想加強自己的演算法水平,求指出一條明路?

我是一名一名普通大學大二計科專業的,由於老師過於垃圾,所有內容都是自己自學,目前已學C,C++,Java,並能獨立開發一些簡單的android app,以後也想走移動開發的道路,但是學編程一年多點了,除了學校的垃圾數據結構課,基本沒有接觸演算法。我想要提升自己的演算法水平,請問各位前輩有什麼優秀的Acm OJ平台和演算法書推薦嗎?


謝邀。

答案很簡單,就是多刷題。但是要掌握正確的學習方法。學習演算法,要學會把演算法流程在腦中可視化。之所以這麼講,是因為之前看到一個google面試官在quora上分享,說好的candidate不只是理解演算法,他們似乎可以"看到"整個演算法的流程。掌握演算法要達到這種程度。死刷題不消化,絕對是事倍功半的。

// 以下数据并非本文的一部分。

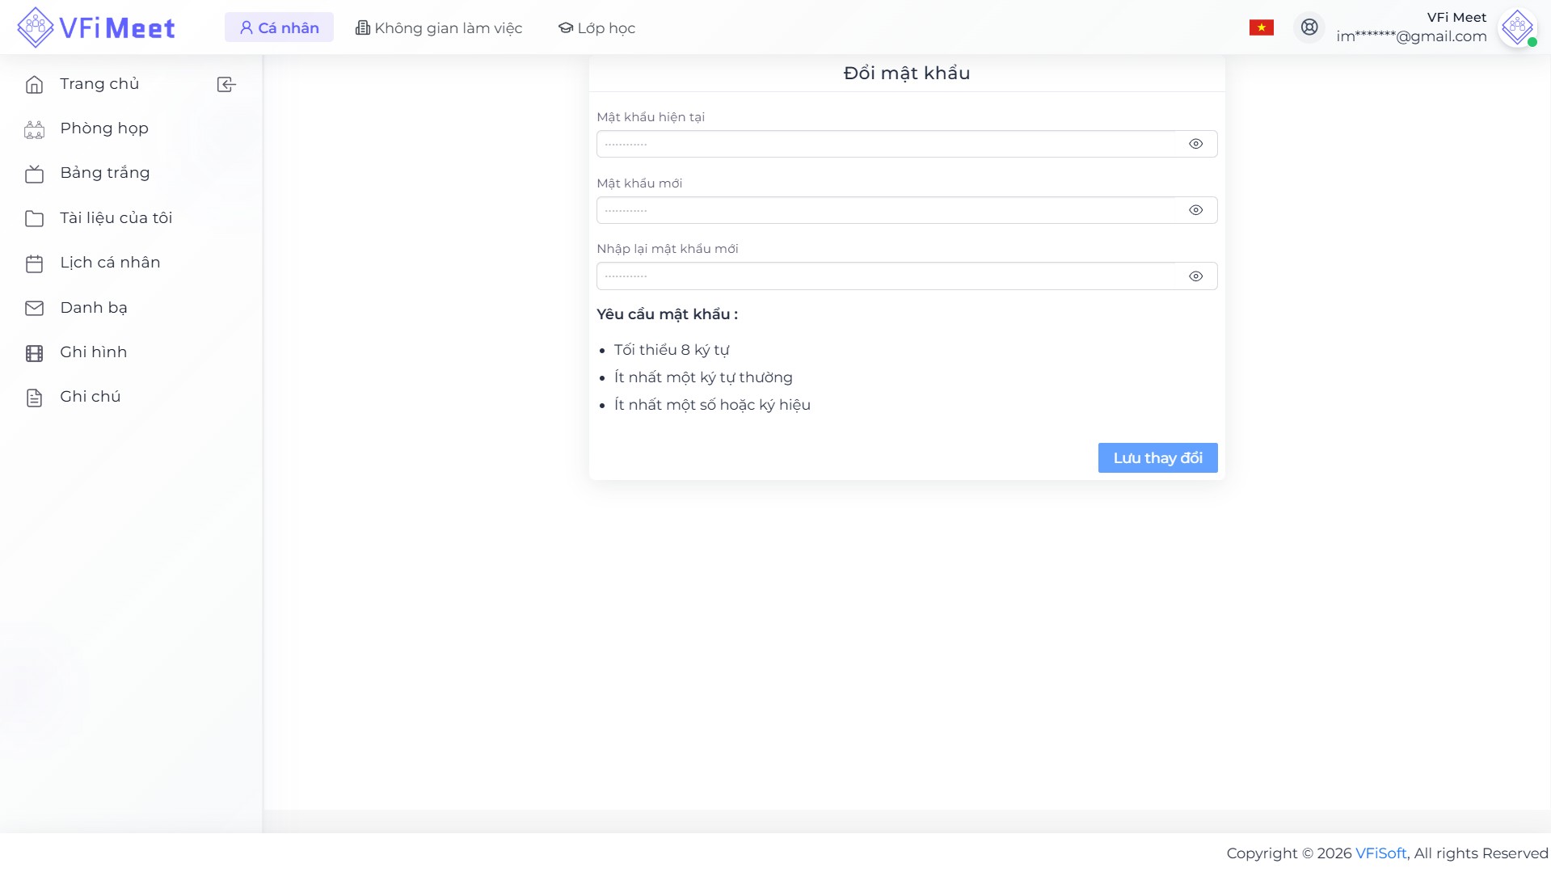Switch to the Không gian làm việc tab
The height and width of the screenshot is (872, 1551).
(439, 28)
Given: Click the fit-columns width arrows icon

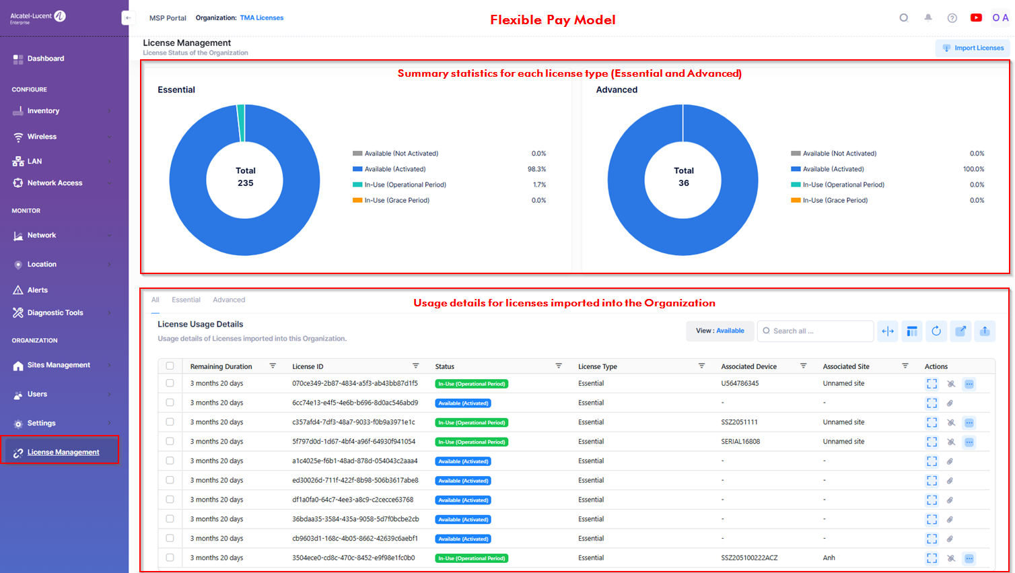Looking at the screenshot, I should point(888,331).
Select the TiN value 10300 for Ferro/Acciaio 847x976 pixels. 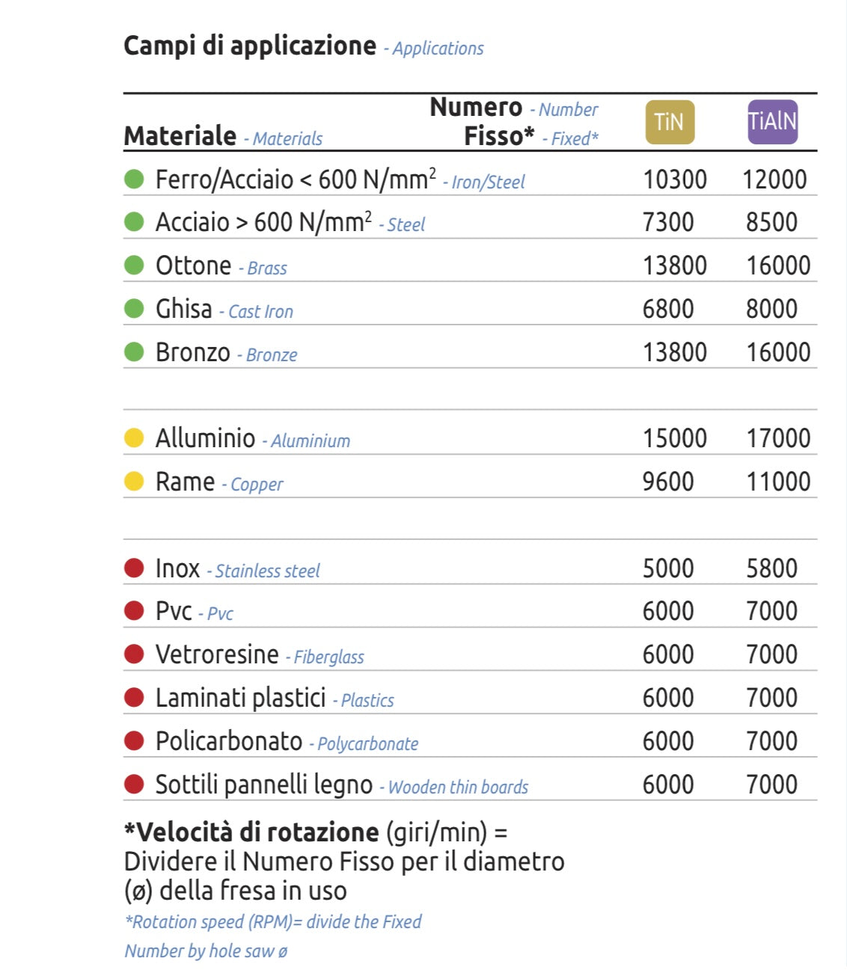(x=674, y=179)
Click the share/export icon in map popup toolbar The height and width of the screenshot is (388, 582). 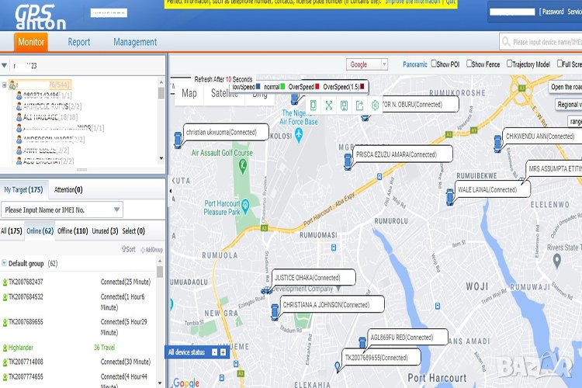pos(359,106)
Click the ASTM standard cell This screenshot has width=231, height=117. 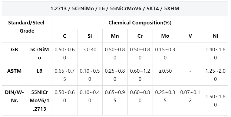coord(15,75)
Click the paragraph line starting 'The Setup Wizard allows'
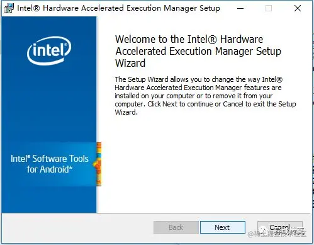314x245 pixels. (x=199, y=79)
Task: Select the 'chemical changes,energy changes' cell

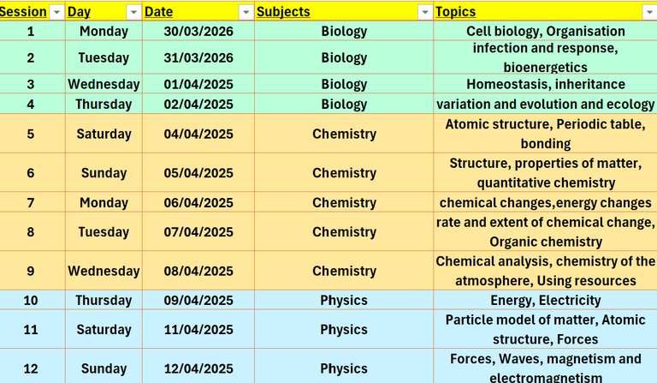Action: 545,203
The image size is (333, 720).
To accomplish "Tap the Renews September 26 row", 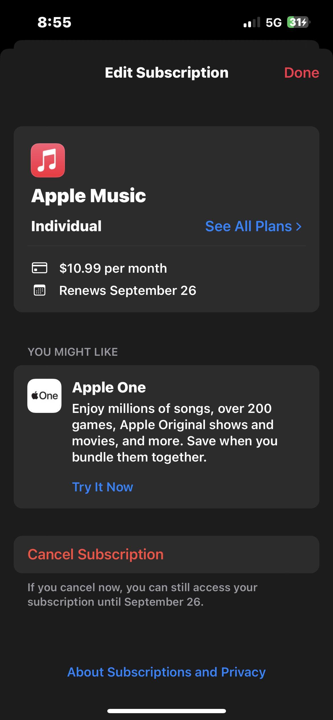I will coord(128,290).
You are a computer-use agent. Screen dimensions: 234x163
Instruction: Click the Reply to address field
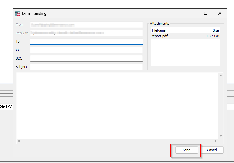[x=86, y=33]
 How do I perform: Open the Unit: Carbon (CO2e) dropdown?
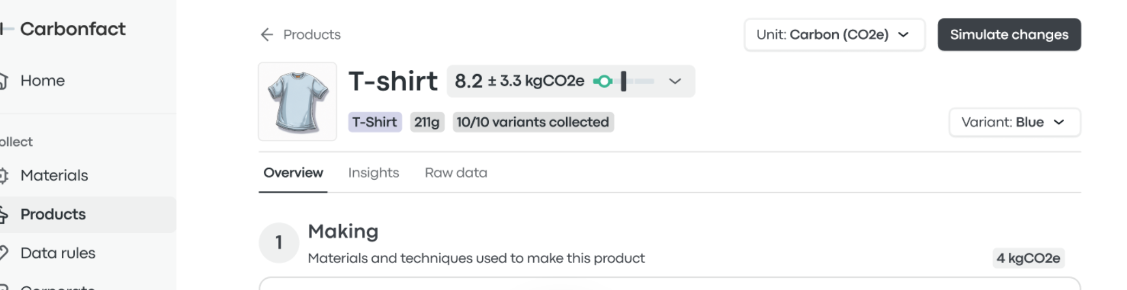click(x=834, y=35)
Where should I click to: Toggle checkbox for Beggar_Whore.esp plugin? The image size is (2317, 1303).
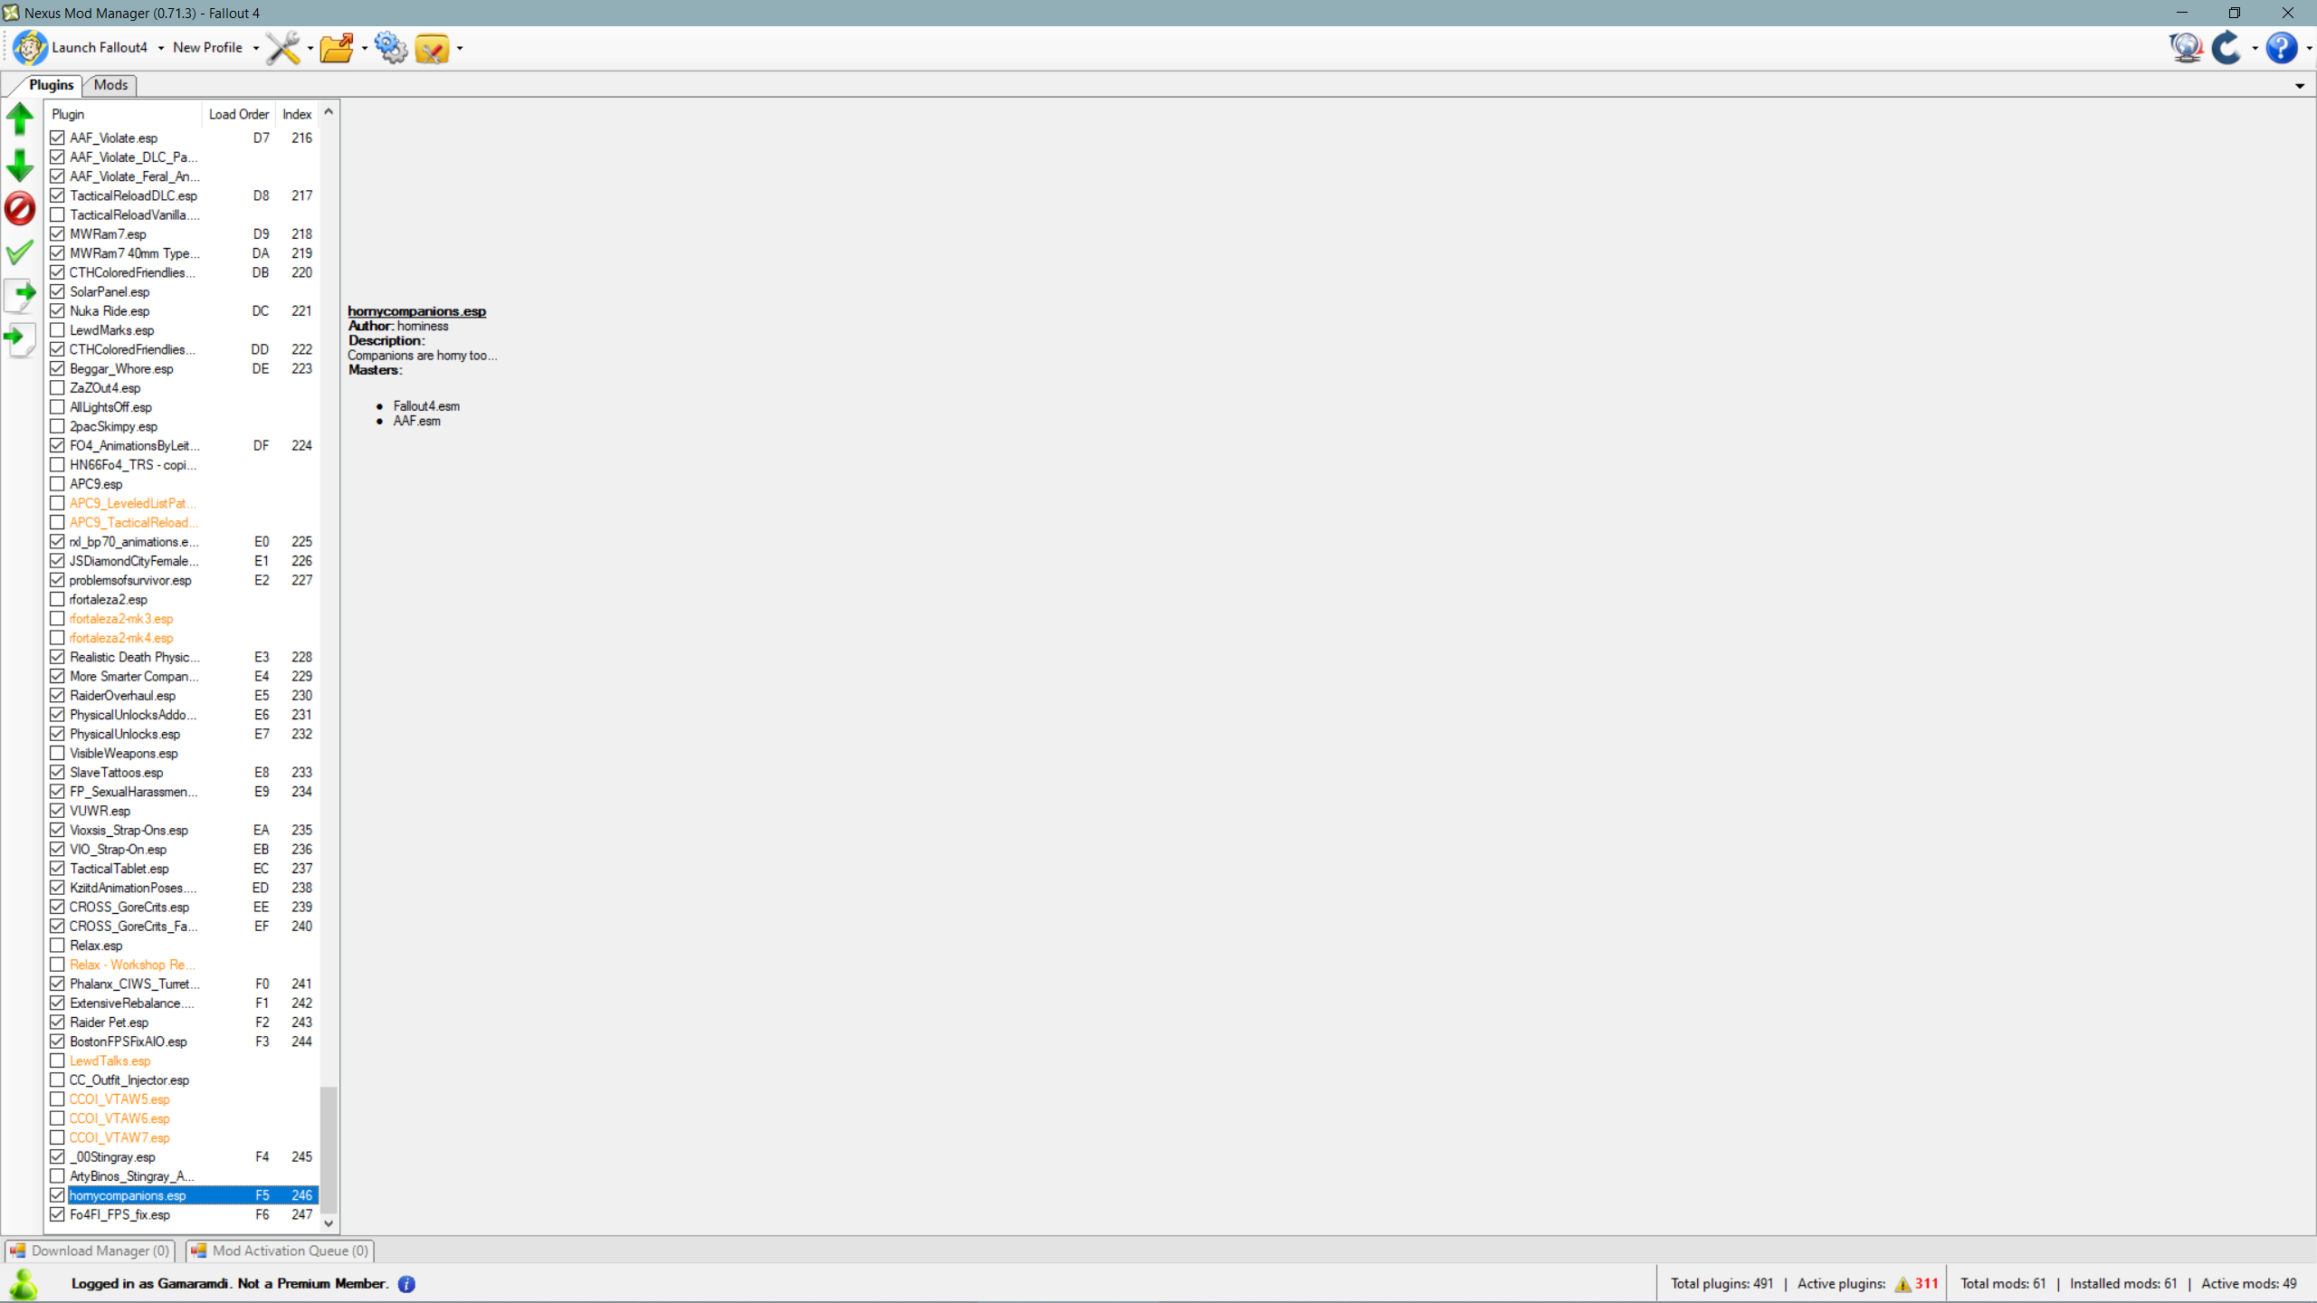59,369
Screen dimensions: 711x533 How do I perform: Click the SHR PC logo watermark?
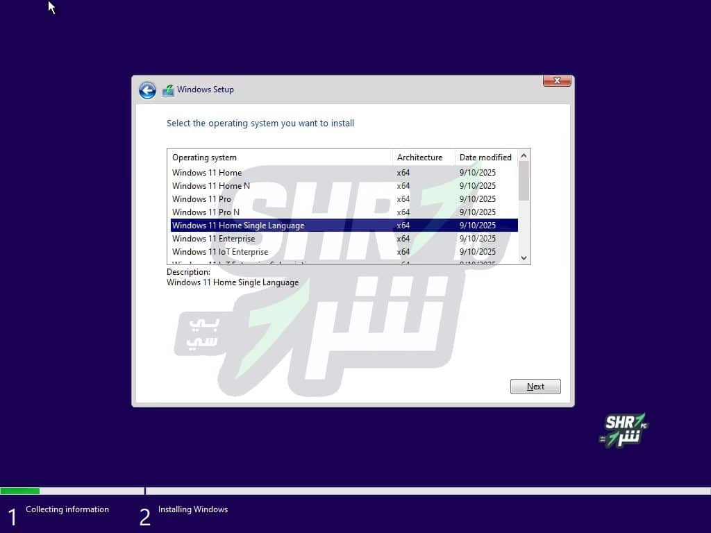[624, 430]
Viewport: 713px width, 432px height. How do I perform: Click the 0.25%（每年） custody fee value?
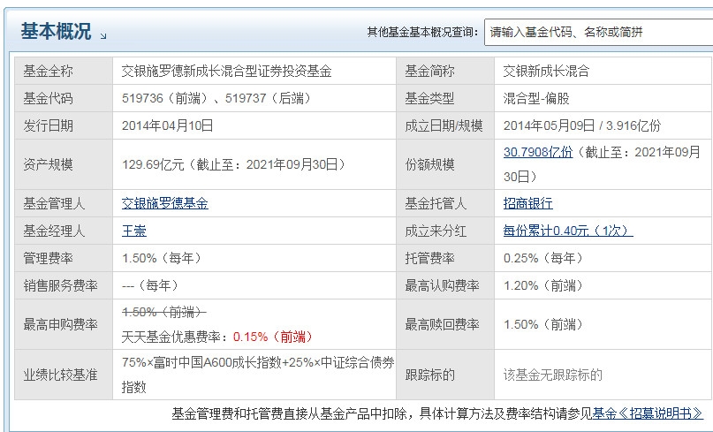tap(543, 258)
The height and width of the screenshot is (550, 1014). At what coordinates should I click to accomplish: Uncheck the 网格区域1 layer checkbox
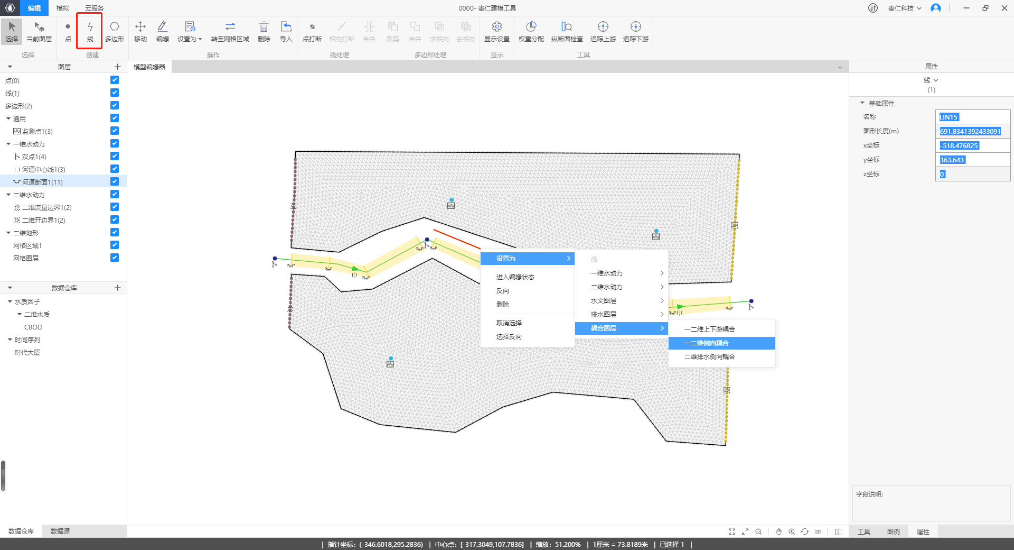pyautogui.click(x=115, y=245)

對刷題成長路線,提出我個人的一點想法。如下,刷題分幾個階段

手中有劍,心中無劍

初學者階段:剛學會某演算法,但是還沒有真正吃透理解,還不能做到靈活運用,遇到該演算法對應,但是比較隱晦的題目,還想不到用某演算法。這時候要多刷同類型題,刷完了多體會多總結。

手中有劍,心中有劍

等某演算法掌握到可以比較靈活運用的時候,基本上同類型或相似類型的題就會比較有把握,ac率也比較高。但是在這個階段,看到某些天外飛仙一樣的非常規解法,肯定會在心裡「我k還能這樣」?這個時候自己的思路會被學到的演算法障礙,總會想這個演算法行不行,行是為什麼,不行又是為什麼?

手中無劍,心中有劍

這個階段的『手中無劍』是說自己心中的演算法已經不成為解題的障礙,可以做到見題拆題,完全可以深入到某題的情景中,可以完全圍繞題目的特性來思考,從而可以提出別處新意的題解,而不會慣性思維導致思路狹隘。

手中無劍,心中無劍

對各種題各種演算法,眼裡已經沒有很明顯的分別。某些演算法之所以這樣,不是因為如何,它就應該是這樣,這麼做就順應天理,不需要努力勸自己說這麼做就是對。同樣,對題和題也不會覺得有太多差異,因為某題那麼解就是應該的,沒有為什麼,感覺,天理。

以上。自己一點想法,輕噴。


謝邀。

入門的話,可以看一看劉汝佳的《演算法競賽入門經典》(紫書)。

其實並不需要每個例題都能做,只需要書裡面講的每個演算法都能寫而已。期間請去OJ上做這類演算法的題。傳送門:Vijos 洛谷 CODEVS

看完書可以把 清橙 題庫的前100題花幾個小時做掉。

完事了之後可以按照hzwer這份大綱搞下去:省選演算法匯總

數據結構還是很好搞的,題刷起來也比較無腦。

可惜一入數學深似海,我現在連杜教篩都不會了QAQ。


刷500道題、看10000道題,你就很強了,如果做不到,那麼刷500道題,看1000道題就夠了


我的演算法很菜的!

看各個演算法大神,一靠數學底子好(天分),二靠刷題(勤奮),刷個1000小時,應該就很厲害了


浙大oj,狂刷


讀代碼


我推薦一本很偏門,不符合知乎政治正確的書,天勤的考研筆記數據結構篇。誰用誰知道,對理解演算法過程和面試筆試作用都很大。什麼演算法導論的,都是給科學家看的抽象描述,技術含量很高,但是容易變成看天書。

因為不符合知乎政治正確,匿了


刷題 沒有別的辦法

高中演算法競賽出身,現在大二,也在搞ACM

看書可以看看劉汝佳的白書和演算法黑書打好基礎

選個題庫cf什麼的 開始刷

可以自己寫寫博客(這個個人覺得還是有點用的)

每天兩道 一年後 你就自己來答這題了

刷題注意梯度

別剛學搜索就去做A* 先從簡單的刷起 然後逐步加深

會碼和會 是兩個概念 不要背演算法 要理解

多刷刷題 總是會的 我一直堅信這個


不瀉藥。

圖書館有acm的入門書,我記得,是很薄的一本,我當時把上面的例題看完就差不多入門了。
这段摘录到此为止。